Gene Ontology (GO) enrichment analysis was performed to characterize the cellular pathways affected by HAL-ES. We focused on the top 30 GO terms with the most differentially expressed genes (DEGs), all of which were associated with the C. albicans ribosome. In terms of molecular functions, catalytic activity acting on RNA was significantly enriched. In terms of biological processes, the categories of rRNA metabolic processes, ribosome biogenesis, and rRNA processing were notably enriched. At the cellular component level, nucleolus, preribosome, and large subunit precursors were significantly enriched (Fig. 9B). We utilized the Kyoto Encyclopedia of Genes and Genomes (KEGG) database to determine the signaling pathways related to the DEGs (Fig. 9C). The signaling pathways affected by HAL-ES included mainly those involved in ribosome biogenesis and RNA polymerase synthesis (false-discovery rate, <0.01). Other pathways also significantly affected by treatment included glycolysis and gluconeogenesis, galactose metabolism, fructose and mannose metabolism, and alanine, aspartate, and glutamate metabolism (false-discovery rate, <0.05), indicating that the treatment also changed the unique metabolic activity of biofilms (4). Based on the protein-protein interaction (PPI) network, the top 30 hub genes screened by degree had downregulated expression and were related to ribosome biogenesis (Fig. 9D).

In conclusion, these results suggest that HAL-ES reduces zinc homeostasis-related gene expression in biofilms, thereby inhibiting ribosome biogenesis and ultimately reducing C. albicans protein translation processes.

DISCUSSION

Because our previous study described the effective antibiofilm activity of HAL-ES (5), this study further elucidated its mechanism and provided a theoretical basis for its clinical application in the treatment of candidiasis. HAL is a photosensitizer with antimicrobial effects (8), and ES is a nanovesicle carrier that also has antimicrobial activity in the presence of ethanol (20). We found that under biofilm-inducing conditions, HAL-ES inhibited the progression of various stages of biofilm formation, including early adhesion and hyphal formation and elongation in mid-development, as well as three-dimensional structure formation during maturation stages. Moreover, its antifungal effects were enhanced in comparison to those of fluconazole, HAL, or ES. Surprisingly, after only a brief exposure to HAL-ES, C. albicans showed a significant reduction in adhesion, hypha-forming ability, and fluconazole resistance. This is of great significance for the local application of HAL-ES in infected tissue, as it could prevent biofilm formation and the occurrence and development of invasive Candida infections. However, for yeast cultured in YPD medium, no significant differences were observed in the antifungal effects of ethanol, ES, or HAL-ES with the same ethanol concentration. Therefore, the antifungal effects varied under different culture conditions or C. albicans phenotypes. C. albicans was particularly sensitive to HAL-ES treatment under biofilm-inducing culture conditions.
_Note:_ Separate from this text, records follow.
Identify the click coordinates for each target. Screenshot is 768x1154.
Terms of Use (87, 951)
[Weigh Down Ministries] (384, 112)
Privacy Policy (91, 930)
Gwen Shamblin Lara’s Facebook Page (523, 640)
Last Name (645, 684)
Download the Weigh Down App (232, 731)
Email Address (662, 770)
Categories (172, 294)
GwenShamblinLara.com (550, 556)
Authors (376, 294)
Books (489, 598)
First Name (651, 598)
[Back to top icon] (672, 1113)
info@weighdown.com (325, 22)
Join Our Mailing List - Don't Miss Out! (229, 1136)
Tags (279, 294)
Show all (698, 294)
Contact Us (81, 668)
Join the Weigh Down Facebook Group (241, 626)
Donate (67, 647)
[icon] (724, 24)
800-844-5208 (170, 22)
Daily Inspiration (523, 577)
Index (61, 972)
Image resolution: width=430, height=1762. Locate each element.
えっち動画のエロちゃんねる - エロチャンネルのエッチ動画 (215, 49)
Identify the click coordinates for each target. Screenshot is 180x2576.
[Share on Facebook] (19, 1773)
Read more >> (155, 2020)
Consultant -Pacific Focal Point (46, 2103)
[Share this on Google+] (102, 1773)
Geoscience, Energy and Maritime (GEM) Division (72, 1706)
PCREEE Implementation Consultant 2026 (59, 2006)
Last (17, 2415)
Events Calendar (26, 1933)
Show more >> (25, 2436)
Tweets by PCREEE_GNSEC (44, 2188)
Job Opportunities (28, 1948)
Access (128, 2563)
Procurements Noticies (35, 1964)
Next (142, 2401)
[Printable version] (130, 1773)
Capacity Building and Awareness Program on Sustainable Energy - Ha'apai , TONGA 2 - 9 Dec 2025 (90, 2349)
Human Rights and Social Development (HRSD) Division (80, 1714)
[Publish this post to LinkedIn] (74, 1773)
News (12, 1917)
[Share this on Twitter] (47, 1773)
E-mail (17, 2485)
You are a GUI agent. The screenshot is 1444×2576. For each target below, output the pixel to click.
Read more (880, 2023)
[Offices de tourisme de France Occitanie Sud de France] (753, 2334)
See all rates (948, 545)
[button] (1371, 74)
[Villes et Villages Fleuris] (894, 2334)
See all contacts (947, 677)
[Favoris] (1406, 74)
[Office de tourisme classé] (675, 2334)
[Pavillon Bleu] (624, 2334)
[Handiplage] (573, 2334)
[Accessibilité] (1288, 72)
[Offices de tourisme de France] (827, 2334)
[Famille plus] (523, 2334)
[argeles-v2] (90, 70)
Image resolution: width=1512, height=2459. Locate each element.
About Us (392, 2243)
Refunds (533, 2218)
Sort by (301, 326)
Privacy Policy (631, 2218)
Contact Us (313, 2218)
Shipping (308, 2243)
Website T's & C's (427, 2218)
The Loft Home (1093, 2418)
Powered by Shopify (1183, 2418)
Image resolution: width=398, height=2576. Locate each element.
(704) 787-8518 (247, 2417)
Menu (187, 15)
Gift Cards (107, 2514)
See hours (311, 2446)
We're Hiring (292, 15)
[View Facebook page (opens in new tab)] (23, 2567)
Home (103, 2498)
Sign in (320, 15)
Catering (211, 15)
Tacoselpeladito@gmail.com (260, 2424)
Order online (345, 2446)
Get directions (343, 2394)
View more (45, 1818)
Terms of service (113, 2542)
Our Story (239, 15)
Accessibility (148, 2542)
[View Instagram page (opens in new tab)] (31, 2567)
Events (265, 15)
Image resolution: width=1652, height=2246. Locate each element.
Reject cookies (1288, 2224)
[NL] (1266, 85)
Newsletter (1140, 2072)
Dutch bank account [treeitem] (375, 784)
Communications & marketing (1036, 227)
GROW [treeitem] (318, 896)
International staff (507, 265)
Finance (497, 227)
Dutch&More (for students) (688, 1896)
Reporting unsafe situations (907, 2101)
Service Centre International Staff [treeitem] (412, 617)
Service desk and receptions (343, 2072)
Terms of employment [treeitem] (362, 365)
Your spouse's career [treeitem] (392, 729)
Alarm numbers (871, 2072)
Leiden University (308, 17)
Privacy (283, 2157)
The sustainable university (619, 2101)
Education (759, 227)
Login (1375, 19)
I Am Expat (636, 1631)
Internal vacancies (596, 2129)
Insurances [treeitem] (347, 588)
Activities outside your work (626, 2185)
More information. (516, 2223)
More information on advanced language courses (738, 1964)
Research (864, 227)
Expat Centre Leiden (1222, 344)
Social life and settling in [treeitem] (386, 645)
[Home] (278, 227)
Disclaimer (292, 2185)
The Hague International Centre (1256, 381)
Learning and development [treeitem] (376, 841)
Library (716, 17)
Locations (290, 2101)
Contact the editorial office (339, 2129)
At concentrations without antifungal effects, HAL-mediated aPDT was observed and was superior to that of ALA. HAL-ES did not mediate aPDT because the encapsulation of HAL by the phospholipids of ES and the penetration-promoting effect of ES were greatly attenuated by ethanol dilution. However, our previous study showed that, during the process of penetration, the ES vesicles were broken and the phospholipids were retained in the upper epidermis, with the drug gradually penetrating the lower skin layers (13). Therefore, we propose that HAL-ES is a candidate for the treatment of mucocutaneous candidiasis through HAL-mediated aPDT.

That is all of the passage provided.